▸ **GOAL OF THE EXERCISE**:
Your answer is the lines below, exactly, from the one that contains "Given: Click the 200 mesh cell" through the one that contains "Task: Open the user:Area tag name dropdown", both included.

▸ **Dataset entries**:
.....
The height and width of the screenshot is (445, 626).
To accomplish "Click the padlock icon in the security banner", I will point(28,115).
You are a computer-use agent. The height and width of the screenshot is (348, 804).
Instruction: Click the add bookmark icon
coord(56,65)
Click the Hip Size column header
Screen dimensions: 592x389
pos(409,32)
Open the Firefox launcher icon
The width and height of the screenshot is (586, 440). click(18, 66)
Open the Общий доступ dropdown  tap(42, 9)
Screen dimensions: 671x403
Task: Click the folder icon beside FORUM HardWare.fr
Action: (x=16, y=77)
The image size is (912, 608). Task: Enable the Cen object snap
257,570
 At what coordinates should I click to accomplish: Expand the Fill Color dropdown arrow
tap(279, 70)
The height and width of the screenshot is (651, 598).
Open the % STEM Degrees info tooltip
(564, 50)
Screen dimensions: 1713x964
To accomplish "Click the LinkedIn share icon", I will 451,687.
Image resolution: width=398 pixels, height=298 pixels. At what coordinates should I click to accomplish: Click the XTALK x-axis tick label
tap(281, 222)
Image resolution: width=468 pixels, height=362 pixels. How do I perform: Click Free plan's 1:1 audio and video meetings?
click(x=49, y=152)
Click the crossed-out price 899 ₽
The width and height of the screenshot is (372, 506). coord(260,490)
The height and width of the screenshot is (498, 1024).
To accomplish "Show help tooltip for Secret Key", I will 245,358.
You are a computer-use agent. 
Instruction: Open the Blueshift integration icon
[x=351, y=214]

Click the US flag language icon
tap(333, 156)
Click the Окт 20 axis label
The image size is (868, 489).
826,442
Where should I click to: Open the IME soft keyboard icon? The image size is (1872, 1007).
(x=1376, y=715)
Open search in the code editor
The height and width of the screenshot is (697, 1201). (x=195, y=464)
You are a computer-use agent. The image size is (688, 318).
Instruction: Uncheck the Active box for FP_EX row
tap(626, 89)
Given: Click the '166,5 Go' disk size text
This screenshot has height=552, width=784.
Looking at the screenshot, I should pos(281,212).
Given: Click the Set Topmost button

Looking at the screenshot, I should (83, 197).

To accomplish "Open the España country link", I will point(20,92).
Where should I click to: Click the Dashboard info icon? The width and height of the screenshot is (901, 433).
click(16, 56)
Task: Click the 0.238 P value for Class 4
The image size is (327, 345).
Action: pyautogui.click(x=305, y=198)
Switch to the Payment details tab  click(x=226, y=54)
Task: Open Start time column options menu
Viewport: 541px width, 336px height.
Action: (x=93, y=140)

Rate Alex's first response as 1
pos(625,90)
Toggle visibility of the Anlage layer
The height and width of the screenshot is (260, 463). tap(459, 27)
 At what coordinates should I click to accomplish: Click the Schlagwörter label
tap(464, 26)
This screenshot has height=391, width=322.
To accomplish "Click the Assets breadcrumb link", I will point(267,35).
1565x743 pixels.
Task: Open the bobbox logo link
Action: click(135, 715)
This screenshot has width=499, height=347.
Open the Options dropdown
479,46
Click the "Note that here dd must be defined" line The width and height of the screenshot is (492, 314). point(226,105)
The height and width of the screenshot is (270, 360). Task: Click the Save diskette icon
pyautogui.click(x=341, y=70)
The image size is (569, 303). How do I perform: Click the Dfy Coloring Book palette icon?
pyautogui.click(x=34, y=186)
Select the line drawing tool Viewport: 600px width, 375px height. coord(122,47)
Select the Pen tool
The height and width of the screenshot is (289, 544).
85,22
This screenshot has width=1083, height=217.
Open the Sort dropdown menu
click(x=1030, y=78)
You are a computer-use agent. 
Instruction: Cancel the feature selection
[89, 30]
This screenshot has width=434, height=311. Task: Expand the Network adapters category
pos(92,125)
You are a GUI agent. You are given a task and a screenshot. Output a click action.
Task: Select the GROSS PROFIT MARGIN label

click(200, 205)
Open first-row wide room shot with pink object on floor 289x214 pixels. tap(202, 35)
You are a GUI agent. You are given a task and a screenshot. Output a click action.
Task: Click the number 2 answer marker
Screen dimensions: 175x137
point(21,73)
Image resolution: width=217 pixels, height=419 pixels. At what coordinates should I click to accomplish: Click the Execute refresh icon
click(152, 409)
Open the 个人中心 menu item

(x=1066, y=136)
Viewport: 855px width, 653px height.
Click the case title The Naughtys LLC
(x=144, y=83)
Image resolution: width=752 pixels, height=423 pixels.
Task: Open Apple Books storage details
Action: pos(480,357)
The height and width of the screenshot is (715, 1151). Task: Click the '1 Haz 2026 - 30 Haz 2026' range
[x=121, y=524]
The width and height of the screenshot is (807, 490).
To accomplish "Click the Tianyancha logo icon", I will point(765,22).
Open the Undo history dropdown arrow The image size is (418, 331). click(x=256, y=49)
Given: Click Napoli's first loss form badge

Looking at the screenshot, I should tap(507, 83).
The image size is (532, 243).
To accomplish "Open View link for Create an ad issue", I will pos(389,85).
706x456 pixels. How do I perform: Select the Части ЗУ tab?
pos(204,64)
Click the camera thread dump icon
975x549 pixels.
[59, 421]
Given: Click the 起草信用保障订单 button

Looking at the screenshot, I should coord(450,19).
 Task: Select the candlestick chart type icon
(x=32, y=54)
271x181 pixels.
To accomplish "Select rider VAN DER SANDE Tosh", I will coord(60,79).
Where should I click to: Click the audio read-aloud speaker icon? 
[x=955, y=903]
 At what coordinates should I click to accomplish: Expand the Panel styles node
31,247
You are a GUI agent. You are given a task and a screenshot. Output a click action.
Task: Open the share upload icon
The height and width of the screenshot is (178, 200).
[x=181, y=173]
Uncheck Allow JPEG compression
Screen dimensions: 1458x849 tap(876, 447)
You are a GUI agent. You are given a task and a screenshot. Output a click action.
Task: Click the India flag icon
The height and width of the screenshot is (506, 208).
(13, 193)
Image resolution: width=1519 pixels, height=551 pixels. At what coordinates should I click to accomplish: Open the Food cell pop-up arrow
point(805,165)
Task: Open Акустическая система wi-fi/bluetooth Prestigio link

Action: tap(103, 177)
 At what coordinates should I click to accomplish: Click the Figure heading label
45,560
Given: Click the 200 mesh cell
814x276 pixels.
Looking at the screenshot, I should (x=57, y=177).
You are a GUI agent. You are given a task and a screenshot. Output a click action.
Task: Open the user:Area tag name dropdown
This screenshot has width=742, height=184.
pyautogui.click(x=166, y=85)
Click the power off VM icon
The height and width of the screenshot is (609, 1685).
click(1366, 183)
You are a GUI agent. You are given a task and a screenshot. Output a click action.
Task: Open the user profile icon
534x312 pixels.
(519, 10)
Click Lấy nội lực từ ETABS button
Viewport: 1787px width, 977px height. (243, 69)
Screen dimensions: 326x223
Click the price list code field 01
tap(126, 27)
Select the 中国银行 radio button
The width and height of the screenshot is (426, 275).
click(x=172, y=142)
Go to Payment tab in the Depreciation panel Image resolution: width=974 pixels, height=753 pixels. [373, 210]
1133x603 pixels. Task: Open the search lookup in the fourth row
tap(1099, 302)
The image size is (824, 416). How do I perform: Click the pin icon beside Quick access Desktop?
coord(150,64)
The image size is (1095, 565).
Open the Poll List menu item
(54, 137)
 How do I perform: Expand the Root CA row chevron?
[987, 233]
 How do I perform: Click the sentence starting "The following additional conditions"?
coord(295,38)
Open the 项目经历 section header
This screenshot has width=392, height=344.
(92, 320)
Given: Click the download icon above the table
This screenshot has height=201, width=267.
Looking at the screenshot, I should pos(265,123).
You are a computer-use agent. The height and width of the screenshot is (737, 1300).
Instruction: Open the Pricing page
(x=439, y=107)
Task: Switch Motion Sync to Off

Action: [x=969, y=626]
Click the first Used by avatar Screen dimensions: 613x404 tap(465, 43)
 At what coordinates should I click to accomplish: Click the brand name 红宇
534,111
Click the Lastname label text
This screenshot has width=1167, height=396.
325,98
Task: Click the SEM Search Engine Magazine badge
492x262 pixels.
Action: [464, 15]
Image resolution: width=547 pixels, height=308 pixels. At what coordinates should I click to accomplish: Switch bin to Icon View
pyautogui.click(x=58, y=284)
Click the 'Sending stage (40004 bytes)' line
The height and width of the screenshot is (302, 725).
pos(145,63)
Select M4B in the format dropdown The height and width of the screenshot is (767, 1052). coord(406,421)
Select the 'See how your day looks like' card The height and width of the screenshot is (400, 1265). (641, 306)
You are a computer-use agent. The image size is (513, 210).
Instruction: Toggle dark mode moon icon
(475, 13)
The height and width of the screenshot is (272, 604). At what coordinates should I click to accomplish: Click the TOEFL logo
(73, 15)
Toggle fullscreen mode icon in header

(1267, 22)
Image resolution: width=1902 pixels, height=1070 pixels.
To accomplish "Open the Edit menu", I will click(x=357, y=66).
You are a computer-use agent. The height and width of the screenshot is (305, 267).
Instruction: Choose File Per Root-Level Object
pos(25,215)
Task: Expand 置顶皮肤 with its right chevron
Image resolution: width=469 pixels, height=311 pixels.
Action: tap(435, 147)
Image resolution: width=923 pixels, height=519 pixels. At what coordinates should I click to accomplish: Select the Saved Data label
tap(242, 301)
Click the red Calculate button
.....
▸ **ANSWER TO THIS TASK**:
Given: Click the 200 mesh cell
814x276 pixels.
Looking at the screenshot, I should (x=57, y=177).
You are a GUI agent. You are given a task and a screenshot. Output a click action.
Task: Open the user:Area tag name dropdown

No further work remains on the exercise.